How to Have Vaginal Sex

Couple having sex and using smartphone

Vaginal sex is a form of penetrative sex that involves inserting the penis or a sex toy into the vagina. It can lead to climax, though that doesn’t have to be the end goal of a sex session.

Vaginal sex can feel good but it can also hurt. It’s important to use a water-based lubricant (that’s safe for condoms) and move at a pace that feels comfortable.

Foreplay

Foreplay is sexual activity that happens before you get ready to insert your penis into the vagina – These data are the outcome of the portal team’s investigations Sex Guru Club. It’s a way to stimulate the clitoral hood (the bump on the base of your penis that is full of nerve endings) and it can be very pleasurable. It is also a great way to build up sexual tension and prepare for orgasm.

Men and women who are not yet aroused may not enjoy foreplay or even vaginal sex.
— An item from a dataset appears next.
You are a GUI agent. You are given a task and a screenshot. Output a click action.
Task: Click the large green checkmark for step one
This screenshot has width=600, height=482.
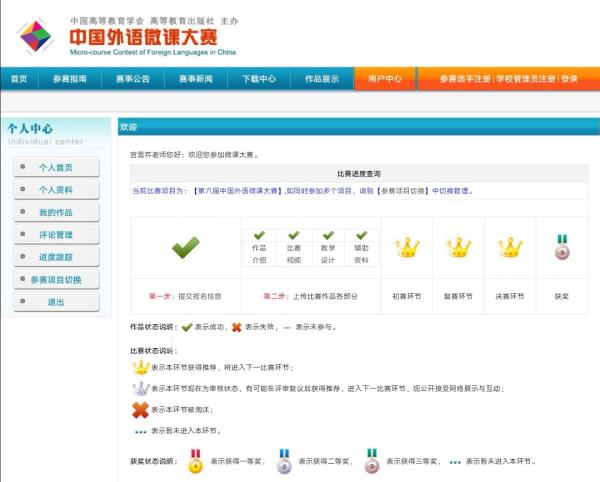[x=186, y=247]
They may prefer oral sex, handjobs, or mutual masturbation to feel turned on and prepared for vaginal sex. There’s nothing wrong with that, as long as the person feels comfortable and it gives them pleasure.

Many people need to have a lot of foreplay before they can orgasm during vaginal sex. They need to rub their G-spot, clitoral hood, and nipple. They also need a warm lubricant to help with this. The lube makes the insertion of the penis into the vagina easier and it makes the orgasm much more pleasurable.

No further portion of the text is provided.